In this program the j loop contains a recurrence i.e. the loop contain the data dependence each iteration write an element of InputMatrix that is read by the next iteration ,that is difficult to remove, so the i loop is parallelized instead. We have used OpenMP PARALLEL FOR directive. The choice of which loop in the nest executes in parallel can have a profound impact on performance, so the parallel loop must be chosen carefully.

Input

Number of threads and Size of Matrix

Output

The status of execution i.e. The status of comparison of parallel and serial result of a loop nest containing recurrence.
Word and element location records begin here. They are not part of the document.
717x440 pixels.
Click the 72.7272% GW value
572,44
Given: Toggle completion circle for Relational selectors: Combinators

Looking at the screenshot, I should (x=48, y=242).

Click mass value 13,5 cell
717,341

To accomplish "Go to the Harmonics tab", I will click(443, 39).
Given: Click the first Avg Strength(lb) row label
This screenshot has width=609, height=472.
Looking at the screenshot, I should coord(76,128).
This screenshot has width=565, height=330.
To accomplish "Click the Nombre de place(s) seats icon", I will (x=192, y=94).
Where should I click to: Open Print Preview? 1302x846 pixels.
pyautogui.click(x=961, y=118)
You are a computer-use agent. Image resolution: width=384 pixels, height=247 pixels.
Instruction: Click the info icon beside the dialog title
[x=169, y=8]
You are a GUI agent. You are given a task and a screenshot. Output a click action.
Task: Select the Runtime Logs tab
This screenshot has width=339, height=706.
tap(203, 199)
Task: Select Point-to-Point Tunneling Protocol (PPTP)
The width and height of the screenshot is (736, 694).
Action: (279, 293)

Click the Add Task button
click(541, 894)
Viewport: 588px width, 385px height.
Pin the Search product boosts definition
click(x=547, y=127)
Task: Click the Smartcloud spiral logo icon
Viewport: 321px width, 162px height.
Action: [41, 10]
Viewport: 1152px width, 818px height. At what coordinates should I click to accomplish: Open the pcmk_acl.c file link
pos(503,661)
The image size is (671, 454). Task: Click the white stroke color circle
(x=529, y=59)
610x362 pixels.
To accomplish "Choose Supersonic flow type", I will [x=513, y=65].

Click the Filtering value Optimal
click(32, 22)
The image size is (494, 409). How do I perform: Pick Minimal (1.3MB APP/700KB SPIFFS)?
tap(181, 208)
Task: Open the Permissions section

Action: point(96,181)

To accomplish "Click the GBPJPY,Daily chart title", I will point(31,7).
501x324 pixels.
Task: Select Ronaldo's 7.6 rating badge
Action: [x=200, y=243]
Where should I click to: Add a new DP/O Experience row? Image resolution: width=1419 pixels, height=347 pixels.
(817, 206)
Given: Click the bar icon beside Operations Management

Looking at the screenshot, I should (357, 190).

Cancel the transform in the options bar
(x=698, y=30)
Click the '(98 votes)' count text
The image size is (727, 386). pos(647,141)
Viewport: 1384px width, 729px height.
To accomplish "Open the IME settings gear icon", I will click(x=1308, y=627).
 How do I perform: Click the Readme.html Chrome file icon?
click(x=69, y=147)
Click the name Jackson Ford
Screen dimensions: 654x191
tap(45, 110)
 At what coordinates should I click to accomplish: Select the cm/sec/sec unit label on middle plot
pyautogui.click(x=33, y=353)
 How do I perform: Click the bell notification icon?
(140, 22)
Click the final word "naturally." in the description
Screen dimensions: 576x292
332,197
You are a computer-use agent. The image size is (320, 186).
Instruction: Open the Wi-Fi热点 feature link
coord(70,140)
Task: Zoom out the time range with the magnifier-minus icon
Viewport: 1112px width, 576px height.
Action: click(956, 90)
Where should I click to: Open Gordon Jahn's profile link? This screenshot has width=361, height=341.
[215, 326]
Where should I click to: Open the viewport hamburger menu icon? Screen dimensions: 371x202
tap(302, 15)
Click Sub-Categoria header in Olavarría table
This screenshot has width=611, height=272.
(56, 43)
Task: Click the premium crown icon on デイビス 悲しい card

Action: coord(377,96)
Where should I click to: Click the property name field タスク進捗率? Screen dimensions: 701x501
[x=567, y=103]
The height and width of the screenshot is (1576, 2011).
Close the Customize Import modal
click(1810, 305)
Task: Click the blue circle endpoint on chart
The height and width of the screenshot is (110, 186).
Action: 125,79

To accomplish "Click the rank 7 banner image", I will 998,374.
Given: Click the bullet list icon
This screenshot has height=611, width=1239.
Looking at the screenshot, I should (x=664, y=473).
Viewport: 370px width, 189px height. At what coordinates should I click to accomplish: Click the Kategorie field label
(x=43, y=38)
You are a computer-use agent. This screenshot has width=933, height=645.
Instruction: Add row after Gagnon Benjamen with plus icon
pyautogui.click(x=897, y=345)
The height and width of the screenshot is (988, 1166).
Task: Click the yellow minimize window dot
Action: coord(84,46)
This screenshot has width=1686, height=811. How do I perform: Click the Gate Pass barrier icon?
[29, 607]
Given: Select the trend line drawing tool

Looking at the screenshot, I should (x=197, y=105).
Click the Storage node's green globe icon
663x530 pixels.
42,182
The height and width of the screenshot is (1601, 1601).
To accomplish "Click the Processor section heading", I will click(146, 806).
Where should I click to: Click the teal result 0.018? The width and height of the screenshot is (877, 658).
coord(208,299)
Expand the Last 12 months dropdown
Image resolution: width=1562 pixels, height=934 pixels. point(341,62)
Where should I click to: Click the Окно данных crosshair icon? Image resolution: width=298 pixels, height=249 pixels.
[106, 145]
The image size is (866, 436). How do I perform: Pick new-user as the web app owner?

Example 1.4 : Sum of elements of one-dimensional real array using OpenMP PARALLEL FOR directive.
(Download source code : omp-sumof-elements.c / omp-sumof-elements.f )

Objective

Write an OpenMP program to find sum of elements of one-dimensional real array A using OpenMP PARALLEL FOR directive.

Description

Addition of all the elements of a real array is performed using OpenMP PARALLEL FOR and Critical directive. Since sum is a shared variable, its access must be synchronized amongst the thread team via the Critical directive. The critical directive specifies a region of code that must be executed by only one thread at a time.At the end the final sum is written into the sum variable.

Input

Number of threads and Size of an real array A.

Output

Sum of n elements of an array A and comparative results.

Example 1.5 : Sum of elements of an one-dimensional real array using OpenMP REDUCTION clause. (Download source code :
omp-sumof-elements-reduction.c / omp-sumof-elements-reductionop.f )

Objective

Write an OpenMP program to find sum of elements of one-dimensional real array A using OpenMP REDUCTION clause.

Description

Addition of all the elements of a real array A is performed using OpenMP PARALLEL FOR directive and REDUCTION clause. Reductions are a sufficiently common type of operation that OpenMP includes a reduction data scope clause just to handle the variable. In reduction, we repeatedly apply a binary operator to a variable and, and store the result back in the variable. In REDUCTION a private copy for each list variable is created for each thread. At the end of the reduction, the reduction variable is applied to all private copies of the shared variable, and the final result is written to the global shared variable. In this example we have added the clause REDUCTION ( + : Sum), which tells the compiler that Sum is the target of a sum reduction operation.

Input

Number of threads and Size of an real array A.

Output

Sum of n elements of an array .

Example 1.6 : Write a OpenMP program for Loop-carried dependence using OpenMP parallel Directive
(Download source code : omp-loop-carried-depend.c )

Objective

Write an OpenMP program to restructure the Loop-carried dependence to Loop-independent dependence using OpenMP parallel for pragma

Description

The objective in threading a loop is to convert independence loop iterations in threads to threads and run these in parallel. The aim is to restructure the loop to make sure that no loop carries no dependence before adding OpenMP pragmas. There are possibilities that compiler can parallelize the loop, the user must still ensure the loop is functionally correct.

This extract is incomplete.